AVAILABLE DATA Block Start
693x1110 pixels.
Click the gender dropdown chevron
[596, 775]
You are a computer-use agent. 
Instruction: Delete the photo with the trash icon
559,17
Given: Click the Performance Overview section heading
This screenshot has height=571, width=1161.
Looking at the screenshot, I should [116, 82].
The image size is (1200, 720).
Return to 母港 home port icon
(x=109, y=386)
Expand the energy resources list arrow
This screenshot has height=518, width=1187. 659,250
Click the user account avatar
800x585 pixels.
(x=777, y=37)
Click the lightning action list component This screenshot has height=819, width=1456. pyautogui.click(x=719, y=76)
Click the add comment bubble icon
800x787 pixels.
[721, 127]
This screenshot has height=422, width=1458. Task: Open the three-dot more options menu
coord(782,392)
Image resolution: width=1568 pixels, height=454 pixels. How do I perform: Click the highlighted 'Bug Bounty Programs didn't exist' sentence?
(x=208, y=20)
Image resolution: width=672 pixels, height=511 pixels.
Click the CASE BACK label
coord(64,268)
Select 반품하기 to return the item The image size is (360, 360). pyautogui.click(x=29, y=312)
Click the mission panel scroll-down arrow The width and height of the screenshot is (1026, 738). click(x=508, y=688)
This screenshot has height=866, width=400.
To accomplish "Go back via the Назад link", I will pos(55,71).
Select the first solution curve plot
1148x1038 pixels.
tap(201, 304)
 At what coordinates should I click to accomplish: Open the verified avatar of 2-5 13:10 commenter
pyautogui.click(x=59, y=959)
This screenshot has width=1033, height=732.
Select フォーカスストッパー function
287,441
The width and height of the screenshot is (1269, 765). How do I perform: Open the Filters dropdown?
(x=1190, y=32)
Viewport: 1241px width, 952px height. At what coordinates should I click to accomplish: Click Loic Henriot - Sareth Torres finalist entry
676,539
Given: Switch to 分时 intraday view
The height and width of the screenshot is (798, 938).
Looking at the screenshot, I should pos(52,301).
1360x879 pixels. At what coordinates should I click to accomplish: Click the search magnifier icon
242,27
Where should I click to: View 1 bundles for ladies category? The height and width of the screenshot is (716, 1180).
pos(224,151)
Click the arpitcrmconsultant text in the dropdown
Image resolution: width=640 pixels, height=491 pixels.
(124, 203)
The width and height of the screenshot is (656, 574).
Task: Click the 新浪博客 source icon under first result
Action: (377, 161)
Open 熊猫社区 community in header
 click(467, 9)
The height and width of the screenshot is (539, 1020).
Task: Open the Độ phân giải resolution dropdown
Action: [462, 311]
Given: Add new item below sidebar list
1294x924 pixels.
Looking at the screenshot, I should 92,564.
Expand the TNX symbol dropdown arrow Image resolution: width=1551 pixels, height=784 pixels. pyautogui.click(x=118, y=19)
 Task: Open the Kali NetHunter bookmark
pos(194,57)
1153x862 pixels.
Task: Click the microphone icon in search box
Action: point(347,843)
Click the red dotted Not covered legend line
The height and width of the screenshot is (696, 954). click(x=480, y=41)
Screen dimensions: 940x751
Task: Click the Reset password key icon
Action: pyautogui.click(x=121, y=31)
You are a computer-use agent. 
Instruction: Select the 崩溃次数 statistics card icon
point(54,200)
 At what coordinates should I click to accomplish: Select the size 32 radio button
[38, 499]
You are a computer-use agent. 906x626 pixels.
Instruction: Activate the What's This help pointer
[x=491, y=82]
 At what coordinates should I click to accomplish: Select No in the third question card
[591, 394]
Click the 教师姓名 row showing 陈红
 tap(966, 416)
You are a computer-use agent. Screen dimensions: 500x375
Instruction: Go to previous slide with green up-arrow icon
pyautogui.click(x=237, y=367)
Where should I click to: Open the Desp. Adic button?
AVAILABLE DATA Block End
This exercise calls for the lines from the one holding "At what coordinates should I click to accomplish: Select the" through the end of the entries, transcribed exactly and with nothing more.

_EXERCISE SOLUTION:_
 At what coordinates should I click to accomplish: Select the size 32 radio button
[38, 499]
You are a computer-use agent. 906x626 pixels.
Instruction: Activate the What's This help pointer
[x=491, y=82]
 At what coordinates should I click to accomplish: Select No in the third question card
[591, 394]
Click the 教师姓名 row showing 陈红
 tap(966, 416)
You are a computer-use agent. Screen dimensions: 500x375
Instruction: Go to previous slide with green up-arrow icon
pyautogui.click(x=237, y=367)
Where should I click to: Open the Desp. Adic button?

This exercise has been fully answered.